# [INPUT]
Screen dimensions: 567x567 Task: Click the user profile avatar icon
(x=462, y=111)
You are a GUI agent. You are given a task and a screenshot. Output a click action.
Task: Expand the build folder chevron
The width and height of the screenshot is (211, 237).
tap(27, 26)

# [TASK REQUIREMENTS]
Would you reproduce every record above exactly as it appears?

# [RESPONSE TO THIS TASK]
Screen dimensions: 567x567 Task: Click the user profile avatar icon
(x=462, y=111)
You are a GUI agent. You are given a task and a screenshot. Output a click action.
Task: Expand the build folder chevron
The width and height of the screenshot is (211, 237).
tap(27, 26)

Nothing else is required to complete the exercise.